South Korean battery material producer L&F said on Monday that the value of its 2023 agreement to supply high-nickel cathode materials to Tesla and its affiliates has been reduced sharply to $7,386 from an earlier projection of $2.9 billion. The original contract covered deliveries for Tesla’s in-house 4680 battery cells from January 2024 through December 2025. L&F did not provide further details on the cause of the revision.
Analysts and industry sources point to slower electric vehicle demand and challenges in ramping up production of the 4680 cells as key factors. Tesla has faced difficulties achieving targeted yields for its 4680 format and has acknowledged that scaling its new dry-electrode manufacturing process presents significant hurdles. To date, these batteries are used primarily in the Cybertruck, which has underperformed initial sales forecasts.
Cho Hyun-ryul, a senior analyst at Samsung Securities, noted that both production yield issues and a broader slowdown in EV market growth likely contributed to the reduced order volume from L&F. “There is anxiety about the battery sector overall,” he said.

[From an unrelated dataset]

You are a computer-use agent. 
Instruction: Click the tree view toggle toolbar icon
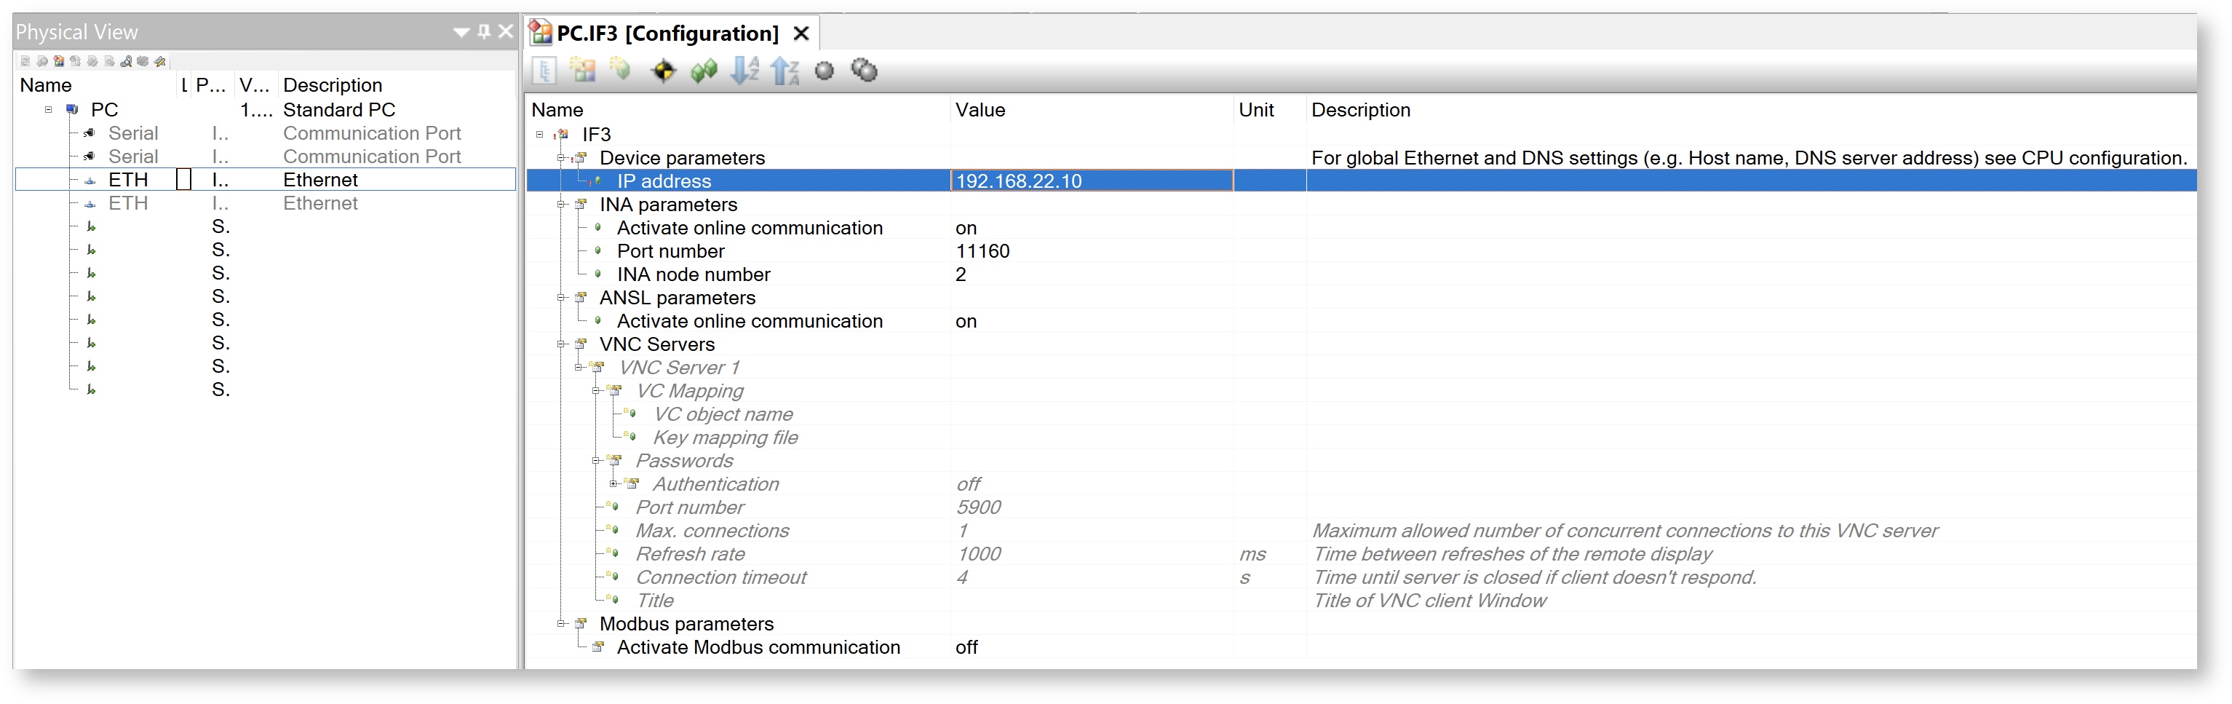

The announcement comes amid growing pressure on South Korea’s battery industry. Several suppliers have reported order cancellations and scaled-back partnerships with U.S. automakers following the expiration of federal EV tax credits in September. For example, LG Energy Solution expects to forfeit roughly 13.5 trillion won ($9.41 billion) in revenue after supply agreements with Ford and Freudenberg Battery Power Systems were terminated, representing more than half of its 2024 revenue. SK On also recently decided to end its joint venture with Ford for U.S. battery plants.
Ford itself announced a $19.5 billion writedown and the cancellation of multiple EV models, citing policy shifts and waning demand. As automakers reassess their electric vehicle strategies, materials suppliers like L&F are adjusting to a more cautious market outlook.